Tuesday, February 26, 2013

State v. Guthrie case brief

State v. Guthrie case brief summary
461 S.E.2d 163

SYNOPSIS: Defendant appealed the jury verdict of the Circuit Court of Kanawha County (West Virginia), which found him guilty of first-degree murder under W.Va. Code § 61-2-1. Defendant was sentenced to serve a life sentence with a recommendation of mercy. Defendant asserted cumulative error based on erroneous jury instructions and improper questions and comments made by the prosecution.

-After being harassed by a co-worker, defendant fatally stabbed the man with a knife. Defendant was convicted of first-degree murder under W.Va. Code § 61-2-1 and sentenced to life in prison.

-The court reversed, holding that the trial court erroneously admitted prejudicial statements allegedly made by defendant about blacks, women, and Hitler that inferred he was a racist, sexist, and Nazi.

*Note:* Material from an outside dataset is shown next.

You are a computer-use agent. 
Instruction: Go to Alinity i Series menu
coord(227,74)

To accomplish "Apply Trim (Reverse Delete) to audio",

-The doctrine of curative admissibility did not apply because the statements had no relation to the crime.
-The prosecution's failure to disclose before cross-examination a statement allegedly made by defendant was also prejudicial and the cumulative error denied defendant his constitutional right to a fair trial.
-After adopting a new standard for determining the sufficiency of the evidence that permitted circumstantial evidence to support a conviction, the court determined that there was sufficient evidence of first-degree murder and remanded the case for a new trial.
-The court also adopted a new instruction defining premeditation for first-degree murder, holding that there must be some evidence that defendant considered and weighed his decision to kill to establish premeditation.

OUTCOME: The court reversed defendant's conviction for first-degree murder and remanded the case for a new trial. The court established new definitions for premeditation and the sufficiency of the evidence.